=== Section Start ===

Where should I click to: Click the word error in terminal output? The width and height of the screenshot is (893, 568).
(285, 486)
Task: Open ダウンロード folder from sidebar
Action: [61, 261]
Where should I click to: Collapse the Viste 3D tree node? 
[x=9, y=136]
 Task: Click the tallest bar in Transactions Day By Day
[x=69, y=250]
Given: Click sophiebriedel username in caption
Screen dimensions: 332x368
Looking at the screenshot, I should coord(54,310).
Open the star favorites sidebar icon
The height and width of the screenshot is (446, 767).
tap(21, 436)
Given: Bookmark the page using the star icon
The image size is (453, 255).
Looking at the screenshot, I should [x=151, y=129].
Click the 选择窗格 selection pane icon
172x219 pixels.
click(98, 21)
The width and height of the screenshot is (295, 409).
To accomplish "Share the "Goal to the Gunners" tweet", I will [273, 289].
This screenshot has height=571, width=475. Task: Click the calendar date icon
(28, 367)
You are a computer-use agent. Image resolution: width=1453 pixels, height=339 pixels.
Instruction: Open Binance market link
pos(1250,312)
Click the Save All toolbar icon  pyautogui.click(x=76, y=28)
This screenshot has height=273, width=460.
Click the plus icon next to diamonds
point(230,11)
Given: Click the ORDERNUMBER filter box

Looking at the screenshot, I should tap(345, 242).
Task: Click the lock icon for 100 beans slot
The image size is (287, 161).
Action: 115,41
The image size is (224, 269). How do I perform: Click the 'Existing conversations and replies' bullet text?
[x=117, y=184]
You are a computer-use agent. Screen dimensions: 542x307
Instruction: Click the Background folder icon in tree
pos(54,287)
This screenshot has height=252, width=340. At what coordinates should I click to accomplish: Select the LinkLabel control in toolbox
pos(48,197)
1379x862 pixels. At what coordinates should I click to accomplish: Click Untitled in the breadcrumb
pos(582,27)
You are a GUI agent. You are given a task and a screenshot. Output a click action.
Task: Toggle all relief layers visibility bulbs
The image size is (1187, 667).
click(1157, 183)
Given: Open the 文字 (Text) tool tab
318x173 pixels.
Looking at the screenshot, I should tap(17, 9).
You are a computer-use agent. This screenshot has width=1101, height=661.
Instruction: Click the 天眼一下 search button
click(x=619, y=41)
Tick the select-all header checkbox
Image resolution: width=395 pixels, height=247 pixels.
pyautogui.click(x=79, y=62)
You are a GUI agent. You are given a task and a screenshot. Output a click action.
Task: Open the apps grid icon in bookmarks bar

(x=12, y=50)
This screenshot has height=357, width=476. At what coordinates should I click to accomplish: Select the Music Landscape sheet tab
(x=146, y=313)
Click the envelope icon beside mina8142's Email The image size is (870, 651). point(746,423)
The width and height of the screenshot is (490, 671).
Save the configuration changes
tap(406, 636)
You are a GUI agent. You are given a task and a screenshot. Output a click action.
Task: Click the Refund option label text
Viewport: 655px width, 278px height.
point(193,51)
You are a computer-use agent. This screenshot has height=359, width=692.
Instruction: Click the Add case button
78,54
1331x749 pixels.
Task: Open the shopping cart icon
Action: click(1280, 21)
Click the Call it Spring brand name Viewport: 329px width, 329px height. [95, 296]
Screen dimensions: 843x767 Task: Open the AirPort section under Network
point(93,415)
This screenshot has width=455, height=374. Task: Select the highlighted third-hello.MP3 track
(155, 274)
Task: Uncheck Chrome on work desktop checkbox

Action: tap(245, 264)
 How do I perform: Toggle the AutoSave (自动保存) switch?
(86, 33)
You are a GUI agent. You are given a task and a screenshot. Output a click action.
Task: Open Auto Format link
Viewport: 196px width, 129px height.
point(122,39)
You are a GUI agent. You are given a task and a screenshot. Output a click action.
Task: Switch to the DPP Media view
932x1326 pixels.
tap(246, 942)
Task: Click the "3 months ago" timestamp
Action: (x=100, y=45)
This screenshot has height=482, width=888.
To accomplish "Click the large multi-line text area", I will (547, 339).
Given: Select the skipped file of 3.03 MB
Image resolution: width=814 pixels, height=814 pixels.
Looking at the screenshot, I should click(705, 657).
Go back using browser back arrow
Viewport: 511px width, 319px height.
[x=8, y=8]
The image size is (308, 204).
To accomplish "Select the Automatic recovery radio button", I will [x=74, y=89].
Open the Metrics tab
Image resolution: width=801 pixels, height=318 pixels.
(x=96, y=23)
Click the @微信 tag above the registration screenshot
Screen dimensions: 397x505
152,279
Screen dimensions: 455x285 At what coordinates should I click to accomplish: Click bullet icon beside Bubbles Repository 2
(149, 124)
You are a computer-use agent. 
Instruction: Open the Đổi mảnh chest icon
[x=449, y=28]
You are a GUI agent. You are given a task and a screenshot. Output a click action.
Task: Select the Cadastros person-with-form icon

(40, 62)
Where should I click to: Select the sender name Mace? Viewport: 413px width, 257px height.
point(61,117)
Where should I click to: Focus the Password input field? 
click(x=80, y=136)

=== Section End ===

Action item: Which lines above hold the string "using"? Copy each of them.

Solution to the exercise:
Given: Bookmark the page using the star icon
Go back using browser back arrow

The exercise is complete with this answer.